## GIVEN ENTRIES
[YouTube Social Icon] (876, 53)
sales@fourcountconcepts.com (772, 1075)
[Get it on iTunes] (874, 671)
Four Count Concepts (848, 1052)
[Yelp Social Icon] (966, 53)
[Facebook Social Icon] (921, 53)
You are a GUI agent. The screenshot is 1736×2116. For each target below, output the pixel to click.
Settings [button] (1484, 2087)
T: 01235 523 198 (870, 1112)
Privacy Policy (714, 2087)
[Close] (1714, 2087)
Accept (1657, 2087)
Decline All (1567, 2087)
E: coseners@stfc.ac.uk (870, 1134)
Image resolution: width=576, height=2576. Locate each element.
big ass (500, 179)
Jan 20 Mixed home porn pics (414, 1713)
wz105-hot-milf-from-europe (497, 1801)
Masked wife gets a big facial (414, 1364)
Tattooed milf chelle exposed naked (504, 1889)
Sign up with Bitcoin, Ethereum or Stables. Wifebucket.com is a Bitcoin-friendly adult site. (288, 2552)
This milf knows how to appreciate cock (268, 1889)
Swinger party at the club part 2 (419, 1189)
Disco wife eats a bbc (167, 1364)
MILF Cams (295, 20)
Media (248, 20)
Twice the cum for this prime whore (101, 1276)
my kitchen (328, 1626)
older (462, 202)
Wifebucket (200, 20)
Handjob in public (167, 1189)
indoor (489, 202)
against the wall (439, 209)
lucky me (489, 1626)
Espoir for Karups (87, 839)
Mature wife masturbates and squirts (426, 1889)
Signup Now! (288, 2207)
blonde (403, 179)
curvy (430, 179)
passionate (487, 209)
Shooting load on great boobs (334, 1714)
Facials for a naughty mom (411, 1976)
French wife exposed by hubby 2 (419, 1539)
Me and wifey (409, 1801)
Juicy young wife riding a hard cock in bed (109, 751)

## PROMPT
Print the line that contains "Twice the cum" and each line after it up to the end of the listing, exactly as written.

## EXERCISE OUTPUT
Twice the cum for this prime whore (101, 1276)
my kitchen (328, 1626)
older (462, 202)
Wifebucket (200, 20)
Handjob in public (167, 1189)
indoor (489, 202)
against the wall (439, 209)
lucky me (489, 1626)
Espoir for Karups (87, 839)
Mature wife masturbates and squirts (426, 1889)
Signup Now! (288, 2207)
blonde (403, 179)
curvy (430, 179)
passionate (487, 209)
Shooting load on great boobs (334, 1714)
Facials for a naughty mom (411, 1976)
French wife exposed by hubby 2 (419, 1539)
Me and wifey (409, 1801)
Juicy young wife riding a hard cock in bed (109, 751)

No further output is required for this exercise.